Since Jurassic Park broke Hong Kong box-office records in 1992, the market share of Hollywood films has gradually been increasing. Hong Kong films first started to lose their shine at the box office during non-peak seasons, and the decline later spilled over into the Christmas and summer holidays. Even so, it seemed like Hong Kong films would remain invincible during the Lunar New Year. But this has changed in the last three years.
In 2015, Japanese animation Stand by Me: Doraemon came out top at the box office during the Lunar New Year, with a take of HK$46.7m. It was followed by 20th Century Fox’s Kingsman: The Secret Service, which took HK$32.8m. From Vegas to Macau II, the highest-grossing Chinese film, had to settle for an unimpressive HK$28.4m.

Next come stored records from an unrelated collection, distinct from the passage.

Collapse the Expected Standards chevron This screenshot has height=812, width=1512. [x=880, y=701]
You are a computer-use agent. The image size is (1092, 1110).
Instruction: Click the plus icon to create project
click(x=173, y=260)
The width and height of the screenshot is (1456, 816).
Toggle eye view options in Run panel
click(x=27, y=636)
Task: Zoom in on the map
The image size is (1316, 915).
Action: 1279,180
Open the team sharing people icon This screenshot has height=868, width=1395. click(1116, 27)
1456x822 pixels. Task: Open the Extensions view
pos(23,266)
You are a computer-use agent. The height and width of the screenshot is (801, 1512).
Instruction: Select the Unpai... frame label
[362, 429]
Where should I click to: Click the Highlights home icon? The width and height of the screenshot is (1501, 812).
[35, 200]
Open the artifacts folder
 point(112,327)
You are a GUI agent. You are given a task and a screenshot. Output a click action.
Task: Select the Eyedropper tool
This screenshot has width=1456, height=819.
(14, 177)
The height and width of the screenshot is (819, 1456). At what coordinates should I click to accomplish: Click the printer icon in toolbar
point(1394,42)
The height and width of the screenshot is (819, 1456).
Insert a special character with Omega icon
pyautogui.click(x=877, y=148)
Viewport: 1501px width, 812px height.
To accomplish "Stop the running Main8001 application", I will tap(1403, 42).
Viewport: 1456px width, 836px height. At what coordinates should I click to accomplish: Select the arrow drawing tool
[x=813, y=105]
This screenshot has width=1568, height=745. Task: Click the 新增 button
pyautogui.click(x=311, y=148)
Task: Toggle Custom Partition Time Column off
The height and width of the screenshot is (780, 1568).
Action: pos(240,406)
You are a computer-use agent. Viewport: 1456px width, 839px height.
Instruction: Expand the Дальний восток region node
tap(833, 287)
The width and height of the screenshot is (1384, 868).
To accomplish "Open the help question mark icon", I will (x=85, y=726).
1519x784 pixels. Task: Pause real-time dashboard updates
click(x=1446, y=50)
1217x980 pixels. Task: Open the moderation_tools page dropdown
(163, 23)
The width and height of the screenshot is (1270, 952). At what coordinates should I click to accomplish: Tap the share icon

In 2016, Stephen Chow’s The Mermaid grossed a healthy HK$56.2m, but still didn’t perform as well as the Category III superhero film Deadpool, which took HK$58.3m. In 2017, although Tsui Hark’s Journey to the West: The Demons Strike Back grossed over HK$5m on its opening day, and went on to take around HK$24.4m, Hollywood’s Resident Evil: The Final Chapter and La La Land grossed over HK$32m each. It would seem that Chinese-language movies don’t have what it takes to attract moviegoers.
The reason is that the market has changed significantly, and local producers have not kept up with the times. During the 1970s and 1980s, almost all the shops were closed during Lunar New Year, and movies were one of the few entertainment options on offer. Lunar New Year is also a time for family reunions, so most of the audiences in cinemas were families. Consequently Lunar New Year movies had to be suitable for young children, grandmothers, and everyone in between. Comedies by Michael Hui, Jackie Chan, Sam Hui, and Stephen Chow usually topped the box office during the Lunar New Year.
Changes in the social climate mean that Lunar New Year is no longer an extended holiday like it used to be, but a three-day break. Family structures have changed, too. A trend towards smaller families means that young audiences now prefer to gather and watch films together, rather than go with their kin.
Chinese-language films released during Lunar New Year over the past three years have been sticking to the same model. Many Lunar New Year films still use the tried and tested formula of the 1980s and 1990s – an ensemble cast of famous stars in a crazy comedy. But interest in this tired genre has been fading. Films which have been focusing on mainland China as their major market, like Wong Jing’s From Vegas to Macau series, and the Monkey King films made by various companies, have just regurgitated the stories of God of Gamblers and A Chinese Odyssey respectively. This approach has not appealed to local audiences.
Japanese animation Stand by Me: Doraemon’s 2015 triumph at the box office could be a unique case – a result of the death of its famed voice actor, Lam Pou-chuen. Lunar New Year is traditionally a non-peak season for US films in Hong Kong, coming after lucrative seasons like Christmas. But with a blossoming of Hollywood films in January and February, the Hollywood studios decided to try out some projects during the holiday. 20th Century Fox’s Kingsman: The Secret Service, Deadpool and Sony Pictures’ Resident Evil: The Final Chapter were targeted at the younger generation, who have become less interested in Hong Kong films.
The way that Chinese-language films repeat their traditional, once-successful formulas has made the resulting films less attractive. What’s more, the big-budget China/Hong Kong productions, which feature leading actors from mainland China, have generated less interest among Hong Kong audiences due to their lack of a local flavour.
The movie market in any season can see a change due to fluctuations in audience tastes, and unexpected factors. The loss of market share during Lunar New Year means that local filmmakers need to adapt to the changing tastes of audiences. Only that way will they see their market share return.